== TASK PROMPT ==
Only the lines from the one containing "The height and" through the end of the listing are to be repeated, exactly and without pictures.

§ §

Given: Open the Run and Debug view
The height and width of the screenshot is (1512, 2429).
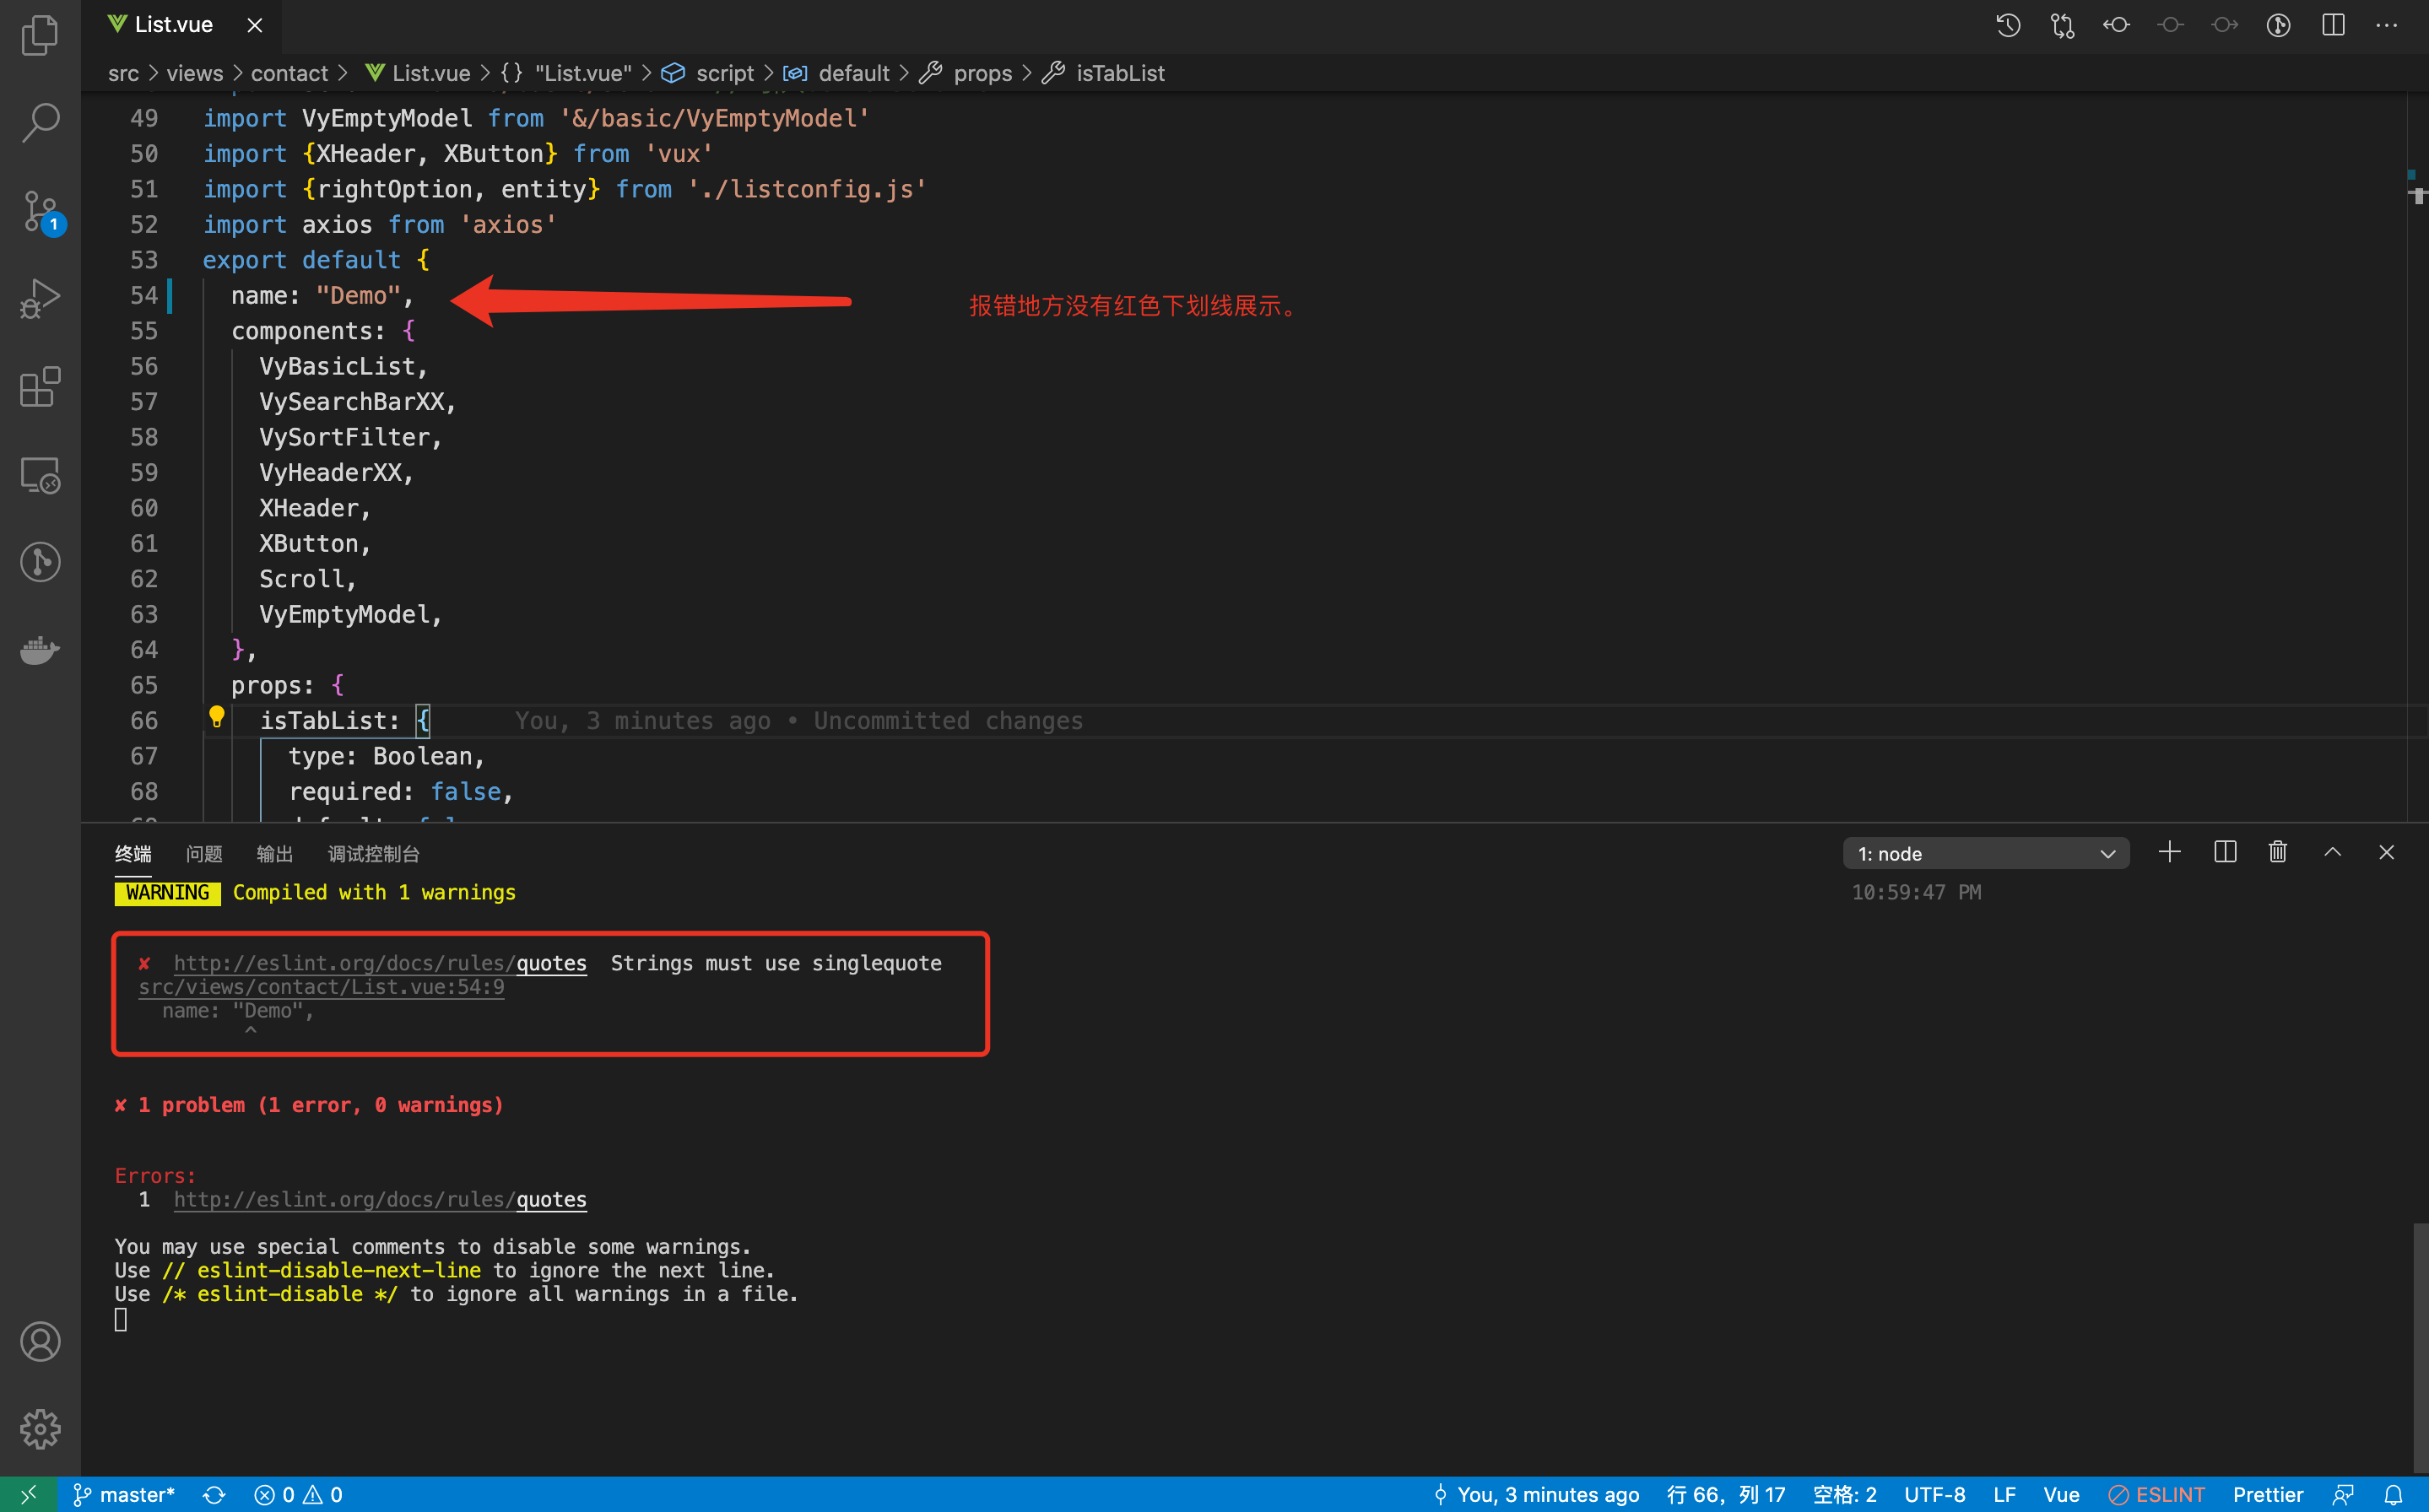Looking at the screenshot, I should click(x=40, y=299).
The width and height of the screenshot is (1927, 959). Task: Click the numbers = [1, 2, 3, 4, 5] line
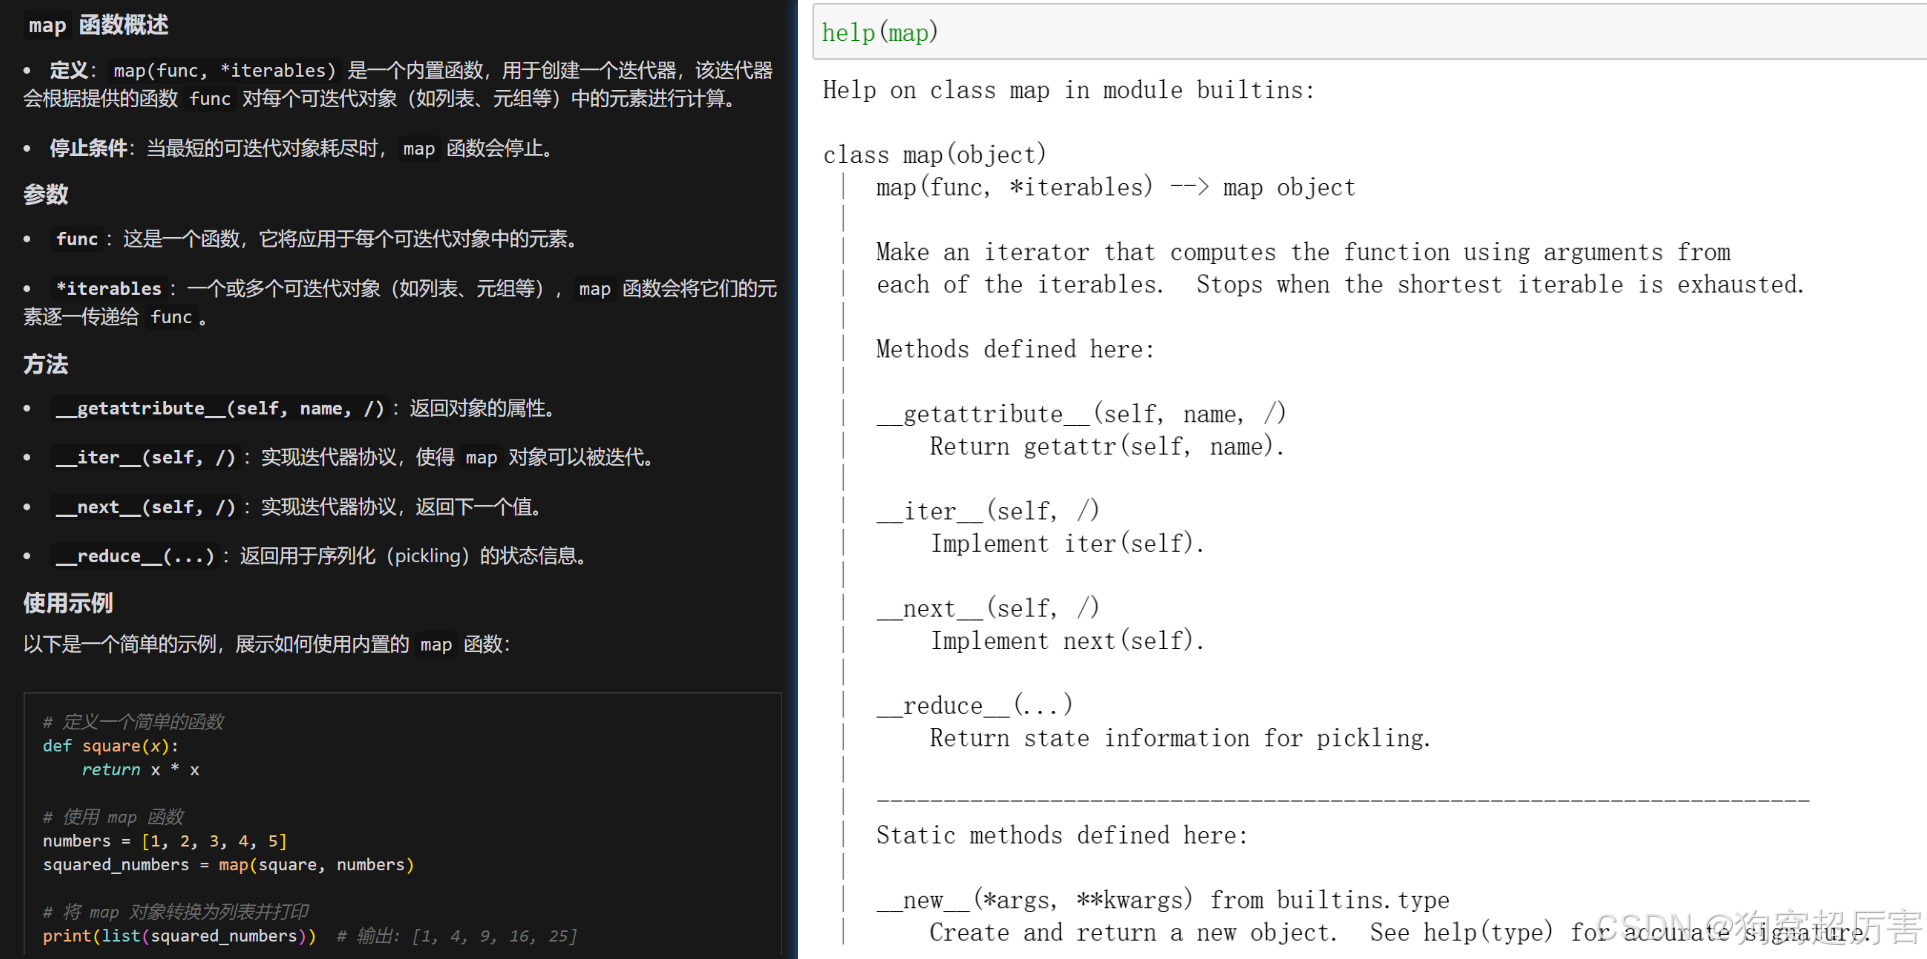tap(165, 841)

§ §

== RESULT OF THIS EXERCISE ==
The height and width of the screenshot is (1512, 2429).
Looking at the screenshot, I should click(x=40, y=299).
The width and height of the screenshot is (1927, 959). Task: Click the numbers = [1, 2, 3, 4, 5] line
tap(165, 841)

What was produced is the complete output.